Locate the line that contains "Task: Click the". Retype it and every line after it to the end of the records, exactly, but not the pictures.

Stored data entries:
==*==
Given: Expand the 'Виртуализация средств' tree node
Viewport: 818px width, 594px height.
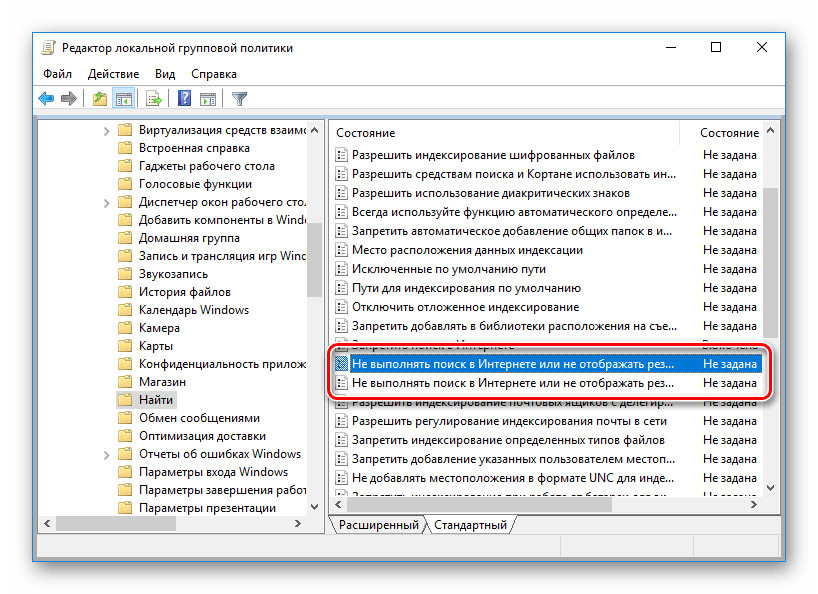Looking at the screenshot, I should pyautogui.click(x=108, y=130).
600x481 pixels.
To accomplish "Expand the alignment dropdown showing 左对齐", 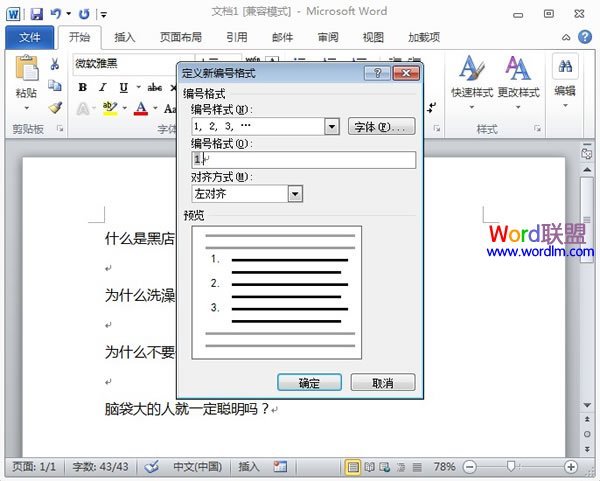I will [x=295, y=194].
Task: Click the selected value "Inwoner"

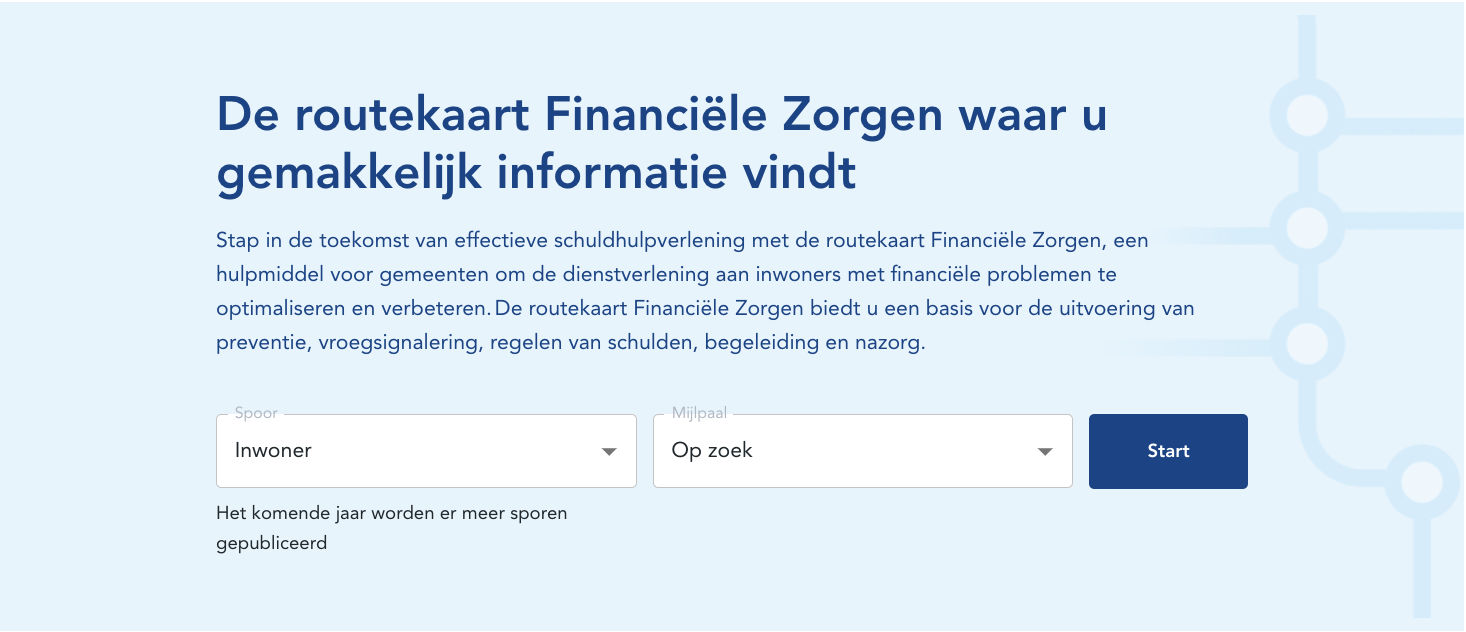Action: (x=273, y=451)
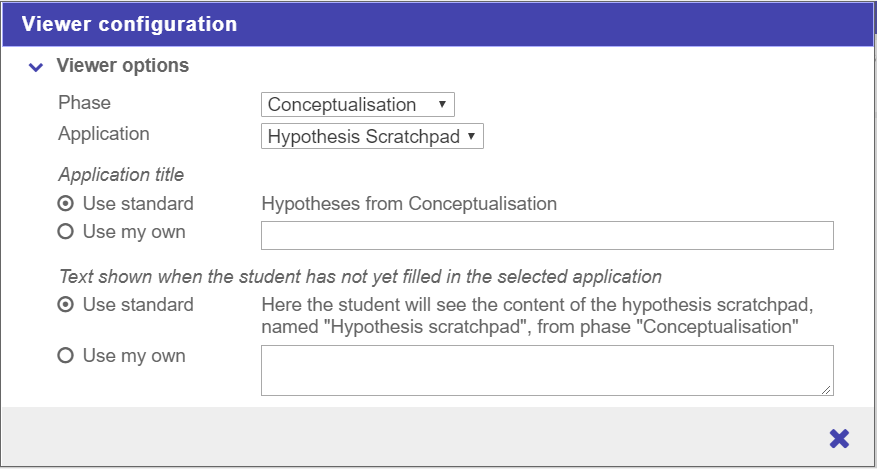
Task: Close the dialog with the blue X icon
Action: (839, 438)
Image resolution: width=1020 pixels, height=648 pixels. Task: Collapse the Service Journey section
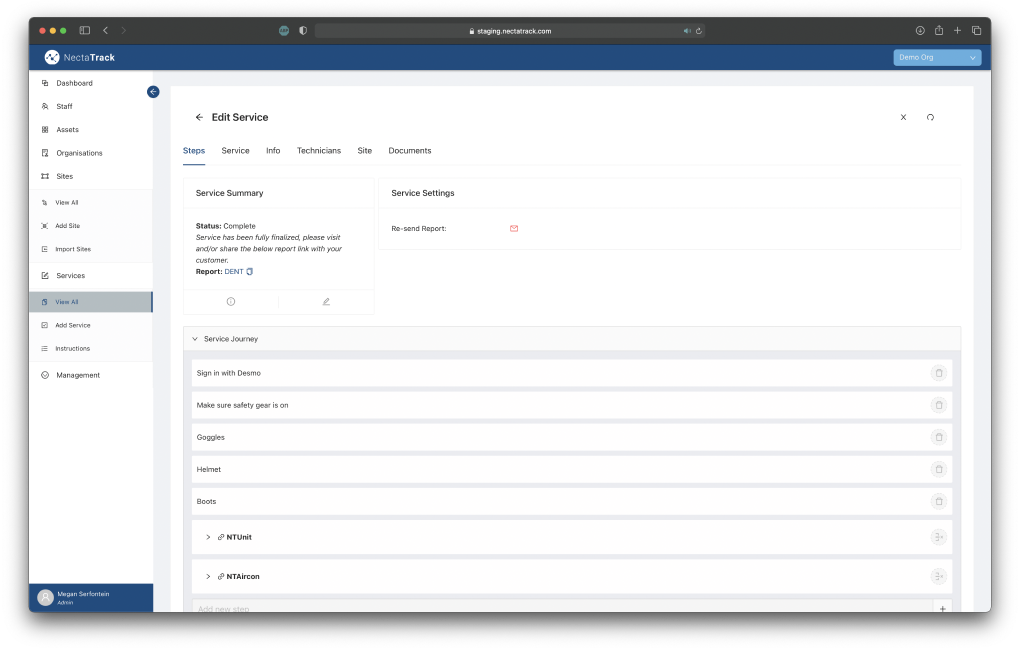tap(195, 338)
==*==
[Solution to this exercise]
Task: Click the selected value "Inwoner"

Action: (x=273, y=451)
Task: Close the dialog with the blue X icon
Action: (839, 438)
Image resolution: width=1020 pixels, height=648 pixels. Task: Collapse the Service Journey section
tap(195, 338)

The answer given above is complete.